Reprenant encore l’enseignement de la Cour de cassation dans son arrêt du 27 avril 1998 ci-dessus, la cour souligne qu’il y a une telle relation causale en cas d’intervention chirurgicale lorsque celle-ci a été présentée à la victime comme étant de nature à réduire son préjudice même si celle-ci a été le fruit d’une mauvaise évaluation.
La cour reprend encore deux principes guidant la question du remboursement de ces frais, étant d’une part que la loi n’a pas prévu de présomption légale pour ce qui est du lien causal ci-dessus et qu’il n’existe aucun automatisme entre la date de la consolidation et la poursuite des soins médicaux.
Elle en vient ainsi aux éléments de l’espèce.
Constatant, pour les frais médicaux, qu’elle n’est pas suffisamment informée quant aux dépenses dont le remboursement est sollicité, elle estime le décompte non suffisamment probant et manquant de lisibilité.
Appliquant cependant d’ores et déjà les principes ci-dessus, la cour statue sur le principe : l’appelante a droit à la prise en charge de tous les soins de nature à la remettre dans un état physique aussi proche que possible de celui qui était le sien avant l’accident et les documents en lien causal avec celui-ci peuvent être relatifs à des frais aussi bien antérieurs que postérieurs à la date de consolidation et il peut même encore s’agir de frais à venir.

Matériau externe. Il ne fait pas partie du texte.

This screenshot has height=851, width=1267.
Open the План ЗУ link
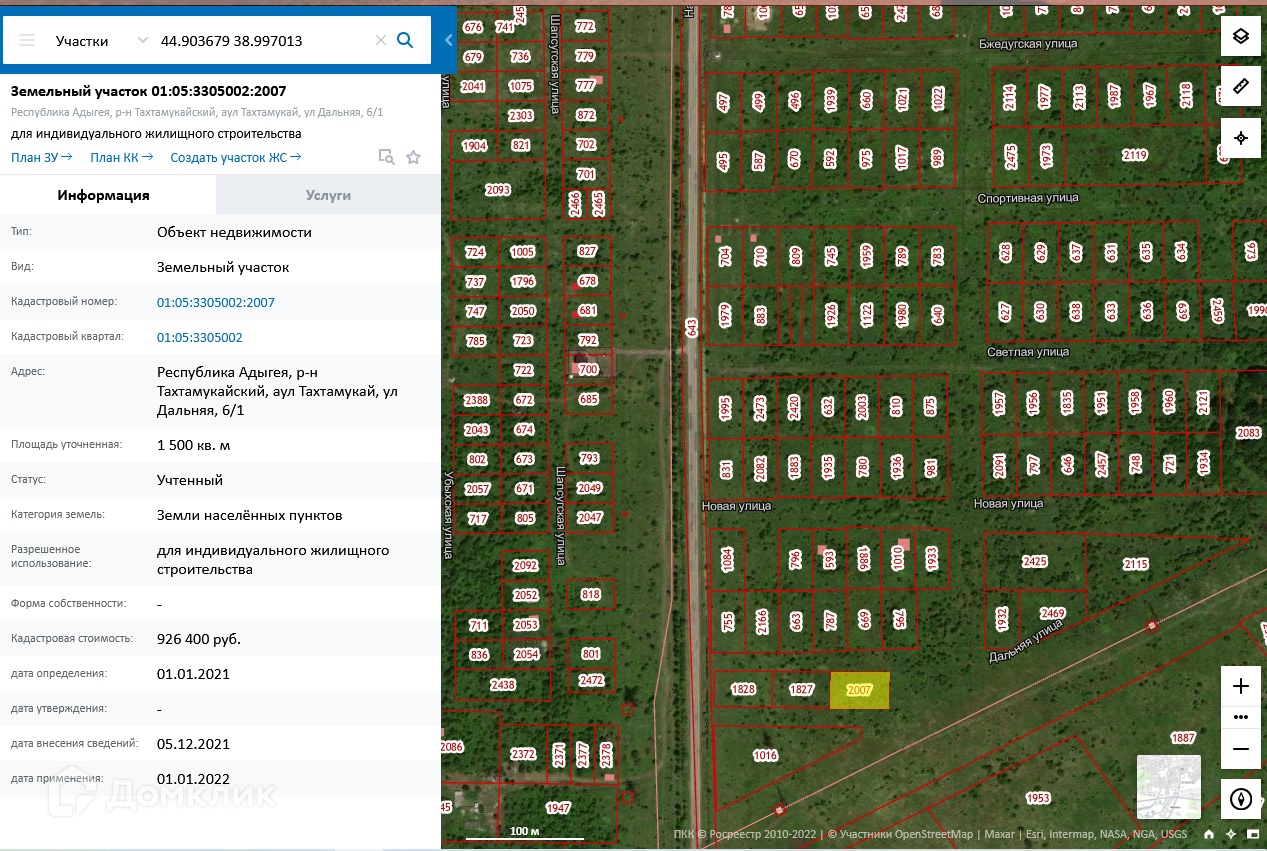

Sur les frais de déplacement, la cour énonce également les principes, s’agissant de l’article X.III.6 de l’arrêté royal PjPol, qui reprend les hypothèses où existe le droit à l’indemnisation, étant les déplacements faits à la demande de l’autorité, du tribunal de l’expert, à la demande de la victime moyennant l’autorisation de l’OML ou du service médical ou encore pour des raisons médicales.
Il est ici également renvoyé aux conditions applicables au secteur privé, étant l’arrêté royal du 21 décembre 1971 portant exécution de certaines dispositions de la loi du 10 avril 1971 sur les accidents du travail.
La cour relève que, depuis le 31 décembre 2022, le tarif du remboursement a été modifié (arrêté royal du 11 décembre 2022), étant actuellement non plus de 0,2479 € du kilomètre mais de 0,3704 €.
Elle examine le décompte ainsi que la position de la Zone de police et, la question n’étant pas en état d’être tranchée, renvoie également son examen à la réouverture des débats afin de permettre l’établissement d’un décompte détaillé.
La cour rejette d’ores et déjà que la victime serait obligée de justifier par son état l’usage de ses déplacements par un moyen de transport autre que les transports en commun, ceci ne résultant d’aucun texte.